Imogolite is a naturally occurring mineral in clay. It consists of nano-scale hollow tubes of aluminum silicate. However, only minute quantities of imogolite can be obtained in natural clays, and obtaining it is quite difficult. This method synthesizes imogolite in concentrations 20 to 30 times higher than the levels achieved by conventional methods. This large-scale synthesis produces quantities of imogolite that can now be applied to industrial needs such as absorbents, binders, and desiccants. The material presents physical properties that are different from, and differently useful than, other absorbents and desiccants such as silica gel, zeolite, and allophone (also a natural clay mineral).

 

In the synthesis of imogolite, the mixing of aqueous solution of monosilicate and aluminum aqueous solution forms imogolite precursor. By removing the coexisting anion as the formation inhibiting factor using a centrifuge and continuously adding the precursor into acid solution, it becomes possible to synthesize imogolite at 20 to 30 times higher concentrations than the levels achieved by the conventional method.

 

The raw materials for imogolite synthesis are inexpensive and inorganic.

Imogolite's physical properties can be compared to other absorbents such as zeolite, silica gel, and allophone (also a natural clay mineral). However, imogolite absorbs and desorbs better than all three. At high humidity – 90%+ -- Imogolite absorbs and desorbs at extremely high rates, rates that are much higher than competing absorbents.

 

As a desiccating agent, Imogolite absorbs much faster than allophone, zeolite, or silica gel, and absorbs for a much longer period of time.

 

For example, zeolite is used as an absorbent in a PSA gas separation system. Since zeolite does not release CO₂under small pressure changes, lots of energy is required in order to make it a vacuum. Imogolite, whose length is controlled appropriately, can release CO₂very easily under only a small pressure change. AIST is now investigating the possibility of imogolite as CO₂absorbent.

 

The properties of imogolite vary with the length of the tube, which can be controlled during synthesis.

 

As an example, Figure 1 shows water absorption of imogolite with tube lengths of 10-100nm (outer diameter is 2.5nm and inner diameter is 1nm). This variety of imogolite shows very high water absorption, even when the relative humidity is high (more than 90%). This is a unique property compared to other absorbents such as zeolite, silica gel, and allophone (a natural clay material). This suggests that this variety of imogolite offers a promising application as an anti-dewing agent and as the heat-exchange medium for a heat pump.

 

 

Figure 1

 

Figure 2 shows that a variety of imogolite whose length is 10-100nm has a very high adsorption rate of water vapor. This result suggests that the imogolite can be applied as a fast-drying desiccating agent, and as the desiccating medium of an air-conditioning system. AIST is now developing an air-conditioning desiccating system that uses imogolite.

 

Figure 2

 

Other promising applications based on the physical properties of imogolite include:

·         Fast-drying desiccating agent

·         Anti-dewing agent

·         Heat-exchange medium for heat pump

·         Self-regulating humidity conditioning material (such as wall tile or wallpaper)

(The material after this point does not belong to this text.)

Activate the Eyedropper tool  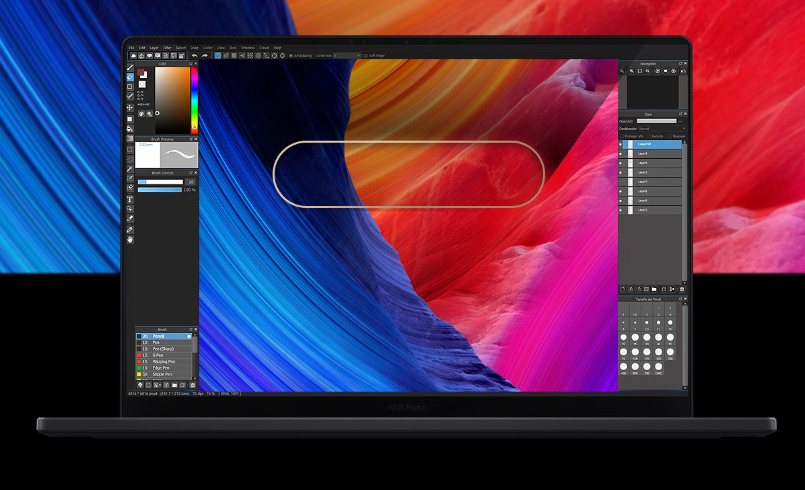(x=130, y=219)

·         Desiccating medium for an air-conditioning system

·         CO₂absorbent for a PSA gas-separation system

·         Controlled release agents

 

 

Technology

In the synthesis of imogolite, the mixing of aqueous solution of monosilicate and aluminum aqueous solution forms the imogolite precursor. By removing the coexisting anion as the formation inhibiting factor using a centrifuge and continuously adding the precursor into acid solution, it became possible to synthesize imogolite at 20 to 30 times higher concentrations than the levels achieved by the conventional method.

 

In the use of imogolite as a heat exchange material for heat pump, the most appropriate characteristics for using low-temperature exhaust heat have already been made known.  It became apparent that even in low-temperature condition around a dehydration temperature of 40 degrees C a considerable amount of heat exchange could be achieved.

 

As anti-dewing agent, imogolite can adsorb about twice its weight if humidity exceeds 90 percent. If humidity is below 90 percent, however, it releases almost the entire moisture.  It also has a characteristic that it can be used repeatedly, unlike the conventional anti-dewing agents. Like carbon nanotube, imogolite is expected to draw attention as a new nanotube material in the future. Besides the application areas described above, it is hoped that imogolite will be applied to various other areas.